• Supplied records
· · · ·
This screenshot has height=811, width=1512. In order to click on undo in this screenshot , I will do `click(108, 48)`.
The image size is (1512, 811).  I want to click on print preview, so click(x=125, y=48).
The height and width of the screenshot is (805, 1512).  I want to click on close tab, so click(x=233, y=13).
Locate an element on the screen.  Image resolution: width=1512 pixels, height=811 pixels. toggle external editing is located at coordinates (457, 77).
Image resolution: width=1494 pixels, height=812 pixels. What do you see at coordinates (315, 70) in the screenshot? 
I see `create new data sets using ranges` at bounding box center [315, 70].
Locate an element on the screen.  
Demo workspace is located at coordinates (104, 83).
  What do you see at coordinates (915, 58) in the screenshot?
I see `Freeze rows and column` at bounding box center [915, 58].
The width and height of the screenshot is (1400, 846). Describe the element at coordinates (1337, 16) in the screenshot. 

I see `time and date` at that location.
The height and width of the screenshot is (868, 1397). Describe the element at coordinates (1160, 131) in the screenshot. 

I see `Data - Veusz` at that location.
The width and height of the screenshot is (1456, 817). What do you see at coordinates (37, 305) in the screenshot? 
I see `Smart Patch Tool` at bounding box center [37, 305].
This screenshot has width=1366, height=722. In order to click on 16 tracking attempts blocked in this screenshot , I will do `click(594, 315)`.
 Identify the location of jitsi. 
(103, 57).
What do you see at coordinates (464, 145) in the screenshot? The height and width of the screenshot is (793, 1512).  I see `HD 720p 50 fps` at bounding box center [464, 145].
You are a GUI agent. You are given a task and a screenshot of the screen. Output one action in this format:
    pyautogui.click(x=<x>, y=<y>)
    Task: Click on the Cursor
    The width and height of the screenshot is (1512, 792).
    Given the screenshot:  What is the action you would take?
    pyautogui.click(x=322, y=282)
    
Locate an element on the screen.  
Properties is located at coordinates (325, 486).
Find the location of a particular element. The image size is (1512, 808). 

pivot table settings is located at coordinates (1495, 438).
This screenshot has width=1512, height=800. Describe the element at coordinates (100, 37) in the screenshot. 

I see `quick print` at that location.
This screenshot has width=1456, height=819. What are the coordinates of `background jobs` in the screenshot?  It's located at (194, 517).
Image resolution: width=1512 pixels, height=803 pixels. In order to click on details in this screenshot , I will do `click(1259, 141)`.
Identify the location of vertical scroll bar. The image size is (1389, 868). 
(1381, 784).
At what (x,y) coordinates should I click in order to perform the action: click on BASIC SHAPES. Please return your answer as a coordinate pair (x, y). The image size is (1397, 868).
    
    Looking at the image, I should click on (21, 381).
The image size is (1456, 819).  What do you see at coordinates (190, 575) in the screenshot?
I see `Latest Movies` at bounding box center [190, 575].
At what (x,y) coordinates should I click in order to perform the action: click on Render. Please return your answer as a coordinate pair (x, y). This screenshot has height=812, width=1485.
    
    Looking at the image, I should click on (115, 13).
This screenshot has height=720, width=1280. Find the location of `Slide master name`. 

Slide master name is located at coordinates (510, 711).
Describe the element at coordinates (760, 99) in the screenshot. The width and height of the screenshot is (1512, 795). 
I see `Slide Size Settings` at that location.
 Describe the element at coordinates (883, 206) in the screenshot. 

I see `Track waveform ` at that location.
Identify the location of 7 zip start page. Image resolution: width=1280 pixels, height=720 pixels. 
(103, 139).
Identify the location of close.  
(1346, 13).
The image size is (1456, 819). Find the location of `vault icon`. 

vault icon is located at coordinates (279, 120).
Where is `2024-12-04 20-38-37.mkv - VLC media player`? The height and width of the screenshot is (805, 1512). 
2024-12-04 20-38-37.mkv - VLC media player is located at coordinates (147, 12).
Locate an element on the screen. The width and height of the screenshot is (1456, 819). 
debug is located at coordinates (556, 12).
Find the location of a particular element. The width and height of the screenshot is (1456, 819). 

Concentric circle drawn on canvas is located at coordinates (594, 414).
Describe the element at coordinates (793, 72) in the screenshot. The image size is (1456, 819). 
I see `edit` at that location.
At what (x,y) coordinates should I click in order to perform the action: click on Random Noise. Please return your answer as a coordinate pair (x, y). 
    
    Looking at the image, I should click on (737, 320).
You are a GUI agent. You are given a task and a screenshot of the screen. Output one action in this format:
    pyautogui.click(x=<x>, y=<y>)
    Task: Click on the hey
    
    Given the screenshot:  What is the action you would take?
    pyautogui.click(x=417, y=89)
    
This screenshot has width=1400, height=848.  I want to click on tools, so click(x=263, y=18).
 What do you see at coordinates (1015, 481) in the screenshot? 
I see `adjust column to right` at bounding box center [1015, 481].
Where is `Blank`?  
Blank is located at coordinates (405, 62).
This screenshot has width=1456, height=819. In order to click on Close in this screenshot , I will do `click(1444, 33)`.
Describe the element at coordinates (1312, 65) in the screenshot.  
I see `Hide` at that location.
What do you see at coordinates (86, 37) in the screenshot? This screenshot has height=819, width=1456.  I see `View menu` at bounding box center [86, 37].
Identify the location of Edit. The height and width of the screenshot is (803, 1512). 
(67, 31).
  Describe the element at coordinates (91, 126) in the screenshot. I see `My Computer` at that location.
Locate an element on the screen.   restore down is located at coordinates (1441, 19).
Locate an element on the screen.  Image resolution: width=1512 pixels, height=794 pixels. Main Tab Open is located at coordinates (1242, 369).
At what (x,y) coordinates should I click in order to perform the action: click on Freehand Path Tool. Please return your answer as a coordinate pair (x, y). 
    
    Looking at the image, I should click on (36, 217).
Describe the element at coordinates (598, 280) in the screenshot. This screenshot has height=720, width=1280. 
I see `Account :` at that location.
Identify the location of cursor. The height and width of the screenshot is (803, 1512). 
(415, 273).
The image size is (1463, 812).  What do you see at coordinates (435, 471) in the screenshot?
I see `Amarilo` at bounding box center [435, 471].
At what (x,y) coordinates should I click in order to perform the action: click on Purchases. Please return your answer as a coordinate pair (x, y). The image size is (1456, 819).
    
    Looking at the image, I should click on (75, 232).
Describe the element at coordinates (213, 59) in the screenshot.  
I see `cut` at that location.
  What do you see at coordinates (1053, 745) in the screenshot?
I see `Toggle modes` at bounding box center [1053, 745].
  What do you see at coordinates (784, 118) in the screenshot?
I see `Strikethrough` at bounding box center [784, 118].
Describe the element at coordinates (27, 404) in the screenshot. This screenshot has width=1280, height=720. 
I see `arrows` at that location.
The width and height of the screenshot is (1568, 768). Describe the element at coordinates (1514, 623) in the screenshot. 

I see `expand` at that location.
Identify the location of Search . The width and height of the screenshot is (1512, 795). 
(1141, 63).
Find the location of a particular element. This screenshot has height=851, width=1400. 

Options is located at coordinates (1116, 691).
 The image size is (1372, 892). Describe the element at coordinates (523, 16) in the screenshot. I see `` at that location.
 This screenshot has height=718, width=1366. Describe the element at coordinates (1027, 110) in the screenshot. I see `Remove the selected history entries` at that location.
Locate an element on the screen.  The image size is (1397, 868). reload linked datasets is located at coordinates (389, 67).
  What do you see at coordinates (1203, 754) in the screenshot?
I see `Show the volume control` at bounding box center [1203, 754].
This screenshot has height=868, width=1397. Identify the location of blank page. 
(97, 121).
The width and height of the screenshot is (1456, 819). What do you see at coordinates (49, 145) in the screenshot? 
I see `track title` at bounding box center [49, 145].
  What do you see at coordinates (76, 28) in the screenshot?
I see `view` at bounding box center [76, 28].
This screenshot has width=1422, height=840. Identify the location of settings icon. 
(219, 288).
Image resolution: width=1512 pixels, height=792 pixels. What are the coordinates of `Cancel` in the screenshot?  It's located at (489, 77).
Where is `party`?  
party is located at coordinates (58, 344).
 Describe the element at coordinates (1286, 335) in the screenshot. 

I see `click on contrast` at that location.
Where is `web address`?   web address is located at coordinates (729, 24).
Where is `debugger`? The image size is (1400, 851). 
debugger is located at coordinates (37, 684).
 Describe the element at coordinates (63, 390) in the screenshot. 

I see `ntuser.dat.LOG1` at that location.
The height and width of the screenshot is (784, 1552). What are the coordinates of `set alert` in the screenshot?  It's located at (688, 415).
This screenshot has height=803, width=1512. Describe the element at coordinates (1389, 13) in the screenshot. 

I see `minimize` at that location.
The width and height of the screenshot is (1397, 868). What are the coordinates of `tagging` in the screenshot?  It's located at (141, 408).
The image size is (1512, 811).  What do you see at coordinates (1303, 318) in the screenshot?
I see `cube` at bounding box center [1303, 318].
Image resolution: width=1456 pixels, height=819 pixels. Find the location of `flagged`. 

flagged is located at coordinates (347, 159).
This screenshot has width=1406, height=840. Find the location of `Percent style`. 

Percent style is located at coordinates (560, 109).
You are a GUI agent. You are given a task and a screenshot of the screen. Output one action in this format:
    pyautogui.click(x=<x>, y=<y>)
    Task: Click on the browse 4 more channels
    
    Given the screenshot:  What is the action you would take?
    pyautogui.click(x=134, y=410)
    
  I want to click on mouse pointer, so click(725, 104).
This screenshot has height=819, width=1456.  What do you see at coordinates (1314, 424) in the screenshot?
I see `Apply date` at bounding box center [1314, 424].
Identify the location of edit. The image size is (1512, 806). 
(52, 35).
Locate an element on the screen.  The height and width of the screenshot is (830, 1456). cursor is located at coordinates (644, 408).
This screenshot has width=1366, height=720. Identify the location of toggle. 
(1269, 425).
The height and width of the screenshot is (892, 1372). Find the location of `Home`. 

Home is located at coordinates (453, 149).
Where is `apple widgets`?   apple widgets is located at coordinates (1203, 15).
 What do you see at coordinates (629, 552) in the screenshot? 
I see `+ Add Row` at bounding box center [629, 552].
· · · ·
Please repeat the items from the start through the line containing "coordinates (457, 77).", replacing "screenshot" with "screen capture" and leaving everything else unchanged.

• Answer
This screen capture has height=811, width=1512. In order to click on undo in this screen capture , I will do `click(108, 48)`.
The image size is (1512, 811).  I want to click on print preview, so click(x=125, y=48).
The height and width of the screen capture is (805, 1512).  I want to click on close tab, so click(x=233, y=13).
Locate an element on the screen.  Image resolution: width=1512 pixels, height=811 pixels. toggle external editing is located at coordinates (457, 77).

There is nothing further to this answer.